[Stored data]
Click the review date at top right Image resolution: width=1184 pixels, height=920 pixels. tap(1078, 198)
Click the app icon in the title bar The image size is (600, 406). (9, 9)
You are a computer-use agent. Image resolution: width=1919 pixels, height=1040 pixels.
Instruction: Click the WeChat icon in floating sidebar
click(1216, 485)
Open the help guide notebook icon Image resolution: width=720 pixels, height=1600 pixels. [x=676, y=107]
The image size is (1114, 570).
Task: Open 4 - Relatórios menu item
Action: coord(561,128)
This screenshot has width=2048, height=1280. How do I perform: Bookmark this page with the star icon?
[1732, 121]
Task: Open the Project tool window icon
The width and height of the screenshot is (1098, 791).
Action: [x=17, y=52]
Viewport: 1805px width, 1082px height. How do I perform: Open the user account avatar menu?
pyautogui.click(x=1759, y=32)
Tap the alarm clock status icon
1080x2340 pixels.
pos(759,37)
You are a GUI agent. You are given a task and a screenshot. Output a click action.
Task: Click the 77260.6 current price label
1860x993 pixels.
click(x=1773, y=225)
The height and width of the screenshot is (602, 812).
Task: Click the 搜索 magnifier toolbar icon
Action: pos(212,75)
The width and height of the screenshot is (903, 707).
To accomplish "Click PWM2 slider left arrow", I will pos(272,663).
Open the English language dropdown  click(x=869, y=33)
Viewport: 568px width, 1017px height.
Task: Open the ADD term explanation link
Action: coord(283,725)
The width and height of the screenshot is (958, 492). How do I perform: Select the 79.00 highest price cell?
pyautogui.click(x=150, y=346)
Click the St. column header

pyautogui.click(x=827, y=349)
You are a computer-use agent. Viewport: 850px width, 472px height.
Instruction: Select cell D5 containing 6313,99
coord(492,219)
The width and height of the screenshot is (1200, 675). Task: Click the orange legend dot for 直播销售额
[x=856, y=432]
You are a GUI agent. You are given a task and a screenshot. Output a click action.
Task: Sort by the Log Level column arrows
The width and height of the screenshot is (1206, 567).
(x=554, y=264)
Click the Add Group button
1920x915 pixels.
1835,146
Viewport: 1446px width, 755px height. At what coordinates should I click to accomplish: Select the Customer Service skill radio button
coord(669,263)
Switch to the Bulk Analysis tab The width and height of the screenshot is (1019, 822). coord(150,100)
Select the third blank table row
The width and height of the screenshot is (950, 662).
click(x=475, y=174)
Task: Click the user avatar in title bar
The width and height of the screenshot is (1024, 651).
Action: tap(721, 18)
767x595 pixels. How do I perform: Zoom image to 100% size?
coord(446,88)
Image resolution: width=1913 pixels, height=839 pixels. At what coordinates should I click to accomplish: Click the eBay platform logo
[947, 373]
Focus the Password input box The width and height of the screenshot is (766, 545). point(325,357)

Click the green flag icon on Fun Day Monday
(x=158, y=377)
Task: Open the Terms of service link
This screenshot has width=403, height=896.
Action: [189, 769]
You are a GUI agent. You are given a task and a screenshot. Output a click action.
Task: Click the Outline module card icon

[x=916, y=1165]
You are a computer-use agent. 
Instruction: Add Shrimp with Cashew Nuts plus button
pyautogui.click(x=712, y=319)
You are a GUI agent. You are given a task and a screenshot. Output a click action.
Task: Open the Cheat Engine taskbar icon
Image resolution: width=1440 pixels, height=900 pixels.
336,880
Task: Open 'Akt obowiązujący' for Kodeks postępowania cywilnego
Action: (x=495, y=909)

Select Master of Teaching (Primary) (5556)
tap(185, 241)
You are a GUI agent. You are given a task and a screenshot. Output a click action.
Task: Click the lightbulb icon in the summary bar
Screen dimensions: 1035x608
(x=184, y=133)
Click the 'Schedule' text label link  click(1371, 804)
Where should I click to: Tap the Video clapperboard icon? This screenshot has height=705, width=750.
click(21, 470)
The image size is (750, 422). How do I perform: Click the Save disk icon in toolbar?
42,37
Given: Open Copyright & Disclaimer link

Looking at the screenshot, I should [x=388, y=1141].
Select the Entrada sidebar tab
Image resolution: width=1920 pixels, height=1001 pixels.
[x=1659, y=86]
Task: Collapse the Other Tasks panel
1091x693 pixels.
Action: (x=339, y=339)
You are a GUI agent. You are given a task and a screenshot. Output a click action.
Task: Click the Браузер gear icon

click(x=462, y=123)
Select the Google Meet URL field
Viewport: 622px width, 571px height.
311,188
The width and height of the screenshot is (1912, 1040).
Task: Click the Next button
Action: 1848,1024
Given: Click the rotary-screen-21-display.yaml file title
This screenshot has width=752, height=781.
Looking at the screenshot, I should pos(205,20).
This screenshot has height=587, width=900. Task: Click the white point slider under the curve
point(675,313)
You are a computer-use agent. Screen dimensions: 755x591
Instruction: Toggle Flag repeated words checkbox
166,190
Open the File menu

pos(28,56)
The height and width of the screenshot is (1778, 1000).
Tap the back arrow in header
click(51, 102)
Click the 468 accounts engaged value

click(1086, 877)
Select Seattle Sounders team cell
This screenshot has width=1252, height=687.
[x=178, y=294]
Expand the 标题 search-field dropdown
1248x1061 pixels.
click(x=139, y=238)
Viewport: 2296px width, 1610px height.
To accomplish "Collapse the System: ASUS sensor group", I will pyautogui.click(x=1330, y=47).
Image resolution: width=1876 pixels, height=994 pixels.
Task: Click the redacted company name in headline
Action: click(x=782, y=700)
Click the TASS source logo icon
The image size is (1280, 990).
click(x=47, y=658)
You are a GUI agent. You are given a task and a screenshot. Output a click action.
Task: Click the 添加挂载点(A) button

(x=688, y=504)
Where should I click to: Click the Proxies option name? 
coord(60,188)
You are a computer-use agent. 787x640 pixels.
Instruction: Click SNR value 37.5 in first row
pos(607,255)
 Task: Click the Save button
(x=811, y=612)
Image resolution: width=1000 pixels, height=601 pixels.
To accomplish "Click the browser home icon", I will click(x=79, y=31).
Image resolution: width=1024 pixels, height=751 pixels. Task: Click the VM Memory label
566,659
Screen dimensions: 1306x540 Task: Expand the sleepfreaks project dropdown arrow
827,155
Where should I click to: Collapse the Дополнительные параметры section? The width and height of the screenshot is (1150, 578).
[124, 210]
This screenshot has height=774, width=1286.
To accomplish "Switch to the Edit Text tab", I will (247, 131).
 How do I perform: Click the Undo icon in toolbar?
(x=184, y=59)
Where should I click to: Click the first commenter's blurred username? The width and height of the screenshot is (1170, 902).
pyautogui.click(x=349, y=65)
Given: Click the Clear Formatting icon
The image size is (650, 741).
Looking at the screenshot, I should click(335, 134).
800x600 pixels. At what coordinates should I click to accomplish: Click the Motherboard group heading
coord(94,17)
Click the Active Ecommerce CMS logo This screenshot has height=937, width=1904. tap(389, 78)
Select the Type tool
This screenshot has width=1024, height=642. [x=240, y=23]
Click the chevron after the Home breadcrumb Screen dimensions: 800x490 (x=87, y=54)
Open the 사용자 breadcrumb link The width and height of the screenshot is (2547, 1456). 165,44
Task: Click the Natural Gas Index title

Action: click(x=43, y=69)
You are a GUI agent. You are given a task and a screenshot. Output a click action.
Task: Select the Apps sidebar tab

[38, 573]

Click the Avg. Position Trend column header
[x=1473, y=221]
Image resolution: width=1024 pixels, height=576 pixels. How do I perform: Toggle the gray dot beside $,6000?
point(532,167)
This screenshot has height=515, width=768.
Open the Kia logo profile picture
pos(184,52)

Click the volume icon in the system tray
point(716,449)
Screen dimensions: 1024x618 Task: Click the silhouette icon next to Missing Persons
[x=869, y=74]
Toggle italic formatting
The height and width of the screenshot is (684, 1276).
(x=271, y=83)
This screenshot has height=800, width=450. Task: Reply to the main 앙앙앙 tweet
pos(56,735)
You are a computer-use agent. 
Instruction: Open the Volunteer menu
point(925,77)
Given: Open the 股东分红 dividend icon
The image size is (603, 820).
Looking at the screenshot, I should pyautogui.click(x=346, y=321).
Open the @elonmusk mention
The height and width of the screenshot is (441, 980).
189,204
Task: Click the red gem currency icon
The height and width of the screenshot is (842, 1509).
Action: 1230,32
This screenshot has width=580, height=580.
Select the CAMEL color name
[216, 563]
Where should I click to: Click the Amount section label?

Exercise: The expected output is every line of the records in which the string "Switch" appears.

Task answer:
Switch to the Bulk Analysis tab The width and height of the screenshot is (1019, 822). coord(150,100)
To accomplish "Switch to the Edit Text tab", I will (247, 131).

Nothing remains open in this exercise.